Ne comptez pas sur Yorgos Lanthimos pour offrir un drame historique classique à la britannique. Et c'est bien tant mieux. Le réalisateur grec, révélé à l'échelle internationale grâce à son puissant Canine (Dogtooth) il y a près de 10 ans, n'a rien perdu de son identité de cinéaste singulier, même s'il tourne désormais ses films ailleurs et en anglais.

The Lobster et The Killing of the Sacred Dear ont en effet confirmé la réputation d'un cinéaste qui, cette fois, nous présente un pan de l'histoire de la monarchie à sa façon.

Portant pour la première fois à l'écran un scénario qu'il n'a pas écrit, Yorgos Lanthimos plonge le spectateur à l'époque du règne d'Anne, la toute première souveraine d'un nouveau pays nommé Grande-Bretagne, qui a siégé sur le trône au tout début du XVIIIe siècle.

Les personnages autour desquels l'intrigue de The Favourite a été construite ont réellement existé, mais une fois passés par le prisme imaginatif du cinéaste, ils prennent une dimension pour le moins originale et inattendue.

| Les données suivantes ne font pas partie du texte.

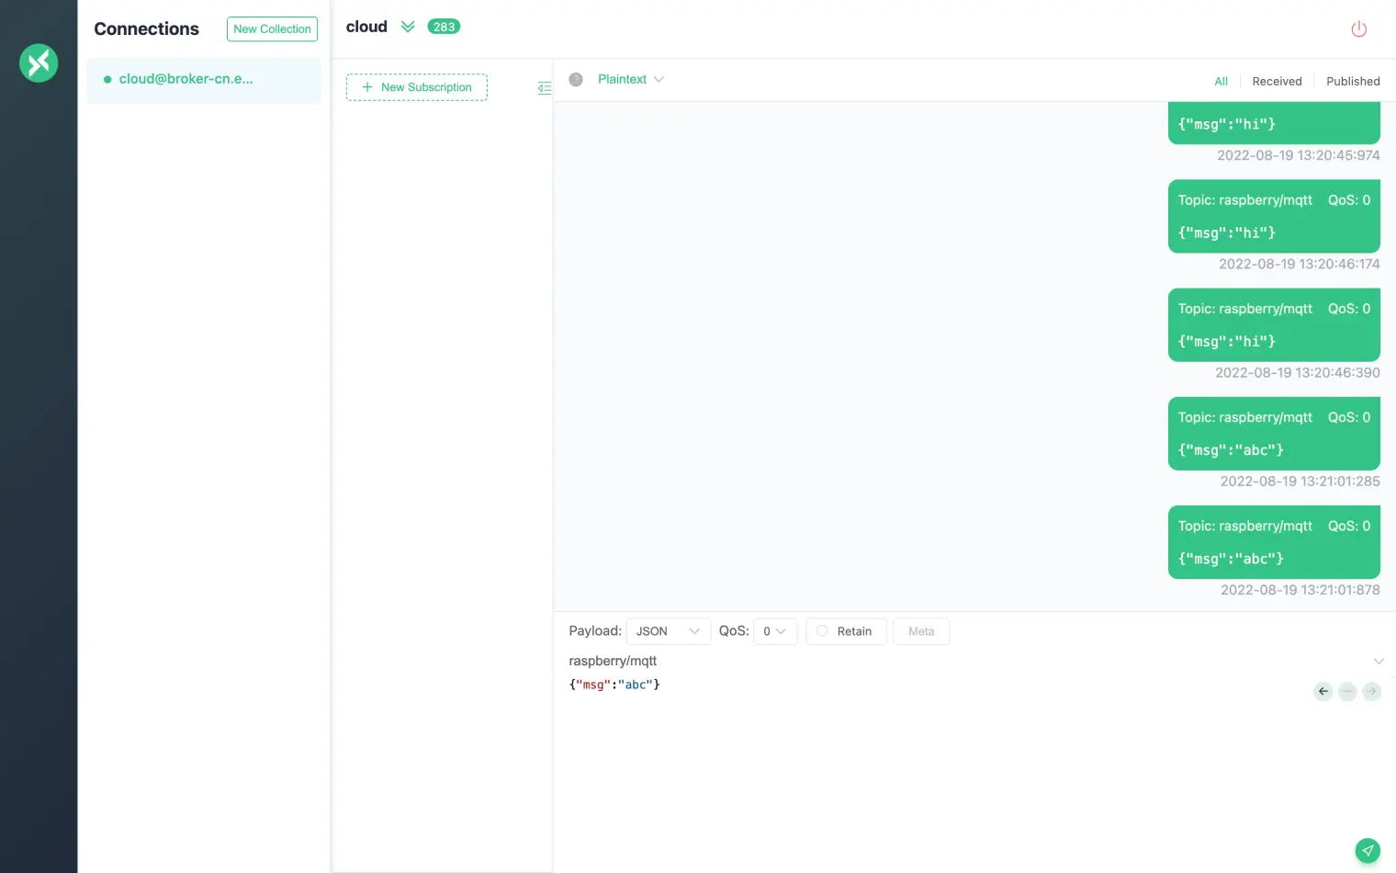Go forward in publish history
This screenshot has height=873, width=1396.
click(1371, 691)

Lanthimos n'hésite d'ailleurs pas à leur mettre parfois dans la bouche un langage très contemporain.

Au coeur du récit, une histoire d'ambition. Fragilisée par une santé précaire - elle souffre de la goutte -, la reine Anne délègue pratiquement ses pouvoirs à son amie et confidente lady Sarah Churchill, duchesse de Marlborough (Rachel Weisz), qui en a plein les bras alors que le pays est toujours en guerre contre la France.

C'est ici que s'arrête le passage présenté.